ここ最近なかなか更新ができておりません。

 

3月に節目を迎えるので、

以後いろいろ記事を書いていこうと考えているのですが、

それまで何も書かないというのも本意ではないので、

 

このブログを書き始めたときの初心にかえって、

動脈瘤治療の話でも書こうかと思います。

 

最初にこのブログを書いたときから、

もう7年近く経っていますので、その間に私自身の考え方にも、

若干の変化がありますので、少しずつ数日おきに書いていければと思います。

 

まず今回は、触りとして、

脳動脈瘤の治療といっても、大きく分けて、二つの場合に分かれるということを書きます。

 

つまり、同じ脳動脈瘤の治療といっても、

動脈瘤が破裂した後なのか、もしくは未破裂の状態なのかによって、

全く異なるということなのです。

 

破れてしまった動脈瘤となると、

今の世の中では、治療、つまり動脈瘤の処理を行うということについて、

ほぼ絶対的といってもいいくらいの正当性があると考えられています。

 

これはなぜか?いくつか理由があります。

破裂した脳動脈瘤の再破裂率が高いというのが一つの理由です。

 

実際にクモ膜下出血として動脈瘤が破裂した患者さんが病院に運ばれてきた際に、

私たち脳外科医は、

「今は破れた動脈瘤が、周囲の血の塊で、かさぶたのように仮止血された状態。いつ次の破裂が起こってもおかしくなく、もう一度破れたときには命があるかわからない」

 

というように説明します。

この説明に嘘はありません。
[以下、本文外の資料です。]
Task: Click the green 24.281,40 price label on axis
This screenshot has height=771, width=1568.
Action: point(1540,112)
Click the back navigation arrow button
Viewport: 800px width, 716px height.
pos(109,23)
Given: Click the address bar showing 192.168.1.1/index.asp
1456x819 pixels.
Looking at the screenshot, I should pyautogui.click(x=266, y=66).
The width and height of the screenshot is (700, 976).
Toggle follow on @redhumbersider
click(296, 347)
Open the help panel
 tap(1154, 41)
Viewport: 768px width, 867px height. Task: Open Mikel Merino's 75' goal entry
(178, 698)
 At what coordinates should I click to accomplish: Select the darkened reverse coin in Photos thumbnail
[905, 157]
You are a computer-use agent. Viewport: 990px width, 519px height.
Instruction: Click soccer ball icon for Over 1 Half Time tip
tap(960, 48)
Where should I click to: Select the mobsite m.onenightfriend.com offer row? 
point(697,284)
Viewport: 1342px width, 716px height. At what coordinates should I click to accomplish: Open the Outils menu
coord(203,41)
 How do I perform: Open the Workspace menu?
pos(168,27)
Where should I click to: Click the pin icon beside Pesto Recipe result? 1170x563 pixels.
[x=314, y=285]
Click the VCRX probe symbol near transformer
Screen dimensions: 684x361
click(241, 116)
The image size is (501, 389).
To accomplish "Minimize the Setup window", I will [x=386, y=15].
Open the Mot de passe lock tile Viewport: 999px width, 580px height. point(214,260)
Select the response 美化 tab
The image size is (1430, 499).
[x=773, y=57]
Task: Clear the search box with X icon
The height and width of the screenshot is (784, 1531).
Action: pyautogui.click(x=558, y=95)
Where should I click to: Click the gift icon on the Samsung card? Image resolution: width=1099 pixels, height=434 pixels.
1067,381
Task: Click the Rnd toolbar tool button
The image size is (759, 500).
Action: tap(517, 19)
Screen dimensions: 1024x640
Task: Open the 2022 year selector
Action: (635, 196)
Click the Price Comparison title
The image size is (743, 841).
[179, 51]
ほとんど真実です。

 

ただ、こういうと、全員が再破裂するかのように聞こえるだろうと思うのですが、

実際には、脳動脈瘤破裂が起こり、クモ膜下出血となった方のうち、

どの程度の人が再破裂するでしょうか??

 

私たちはその数字を非常に高いものと考えますが、

もしかすると皆さんは違うかもしれません。

 

ただ、再破裂が起こると死亡も含めて非常に悪い結果になるリスクが何倍にもなるのは間違いがないことです。私の経験では、たとえば搬送後すぐに再破裂が起こった方の中でも、元気に退院した人は本当に僅かです。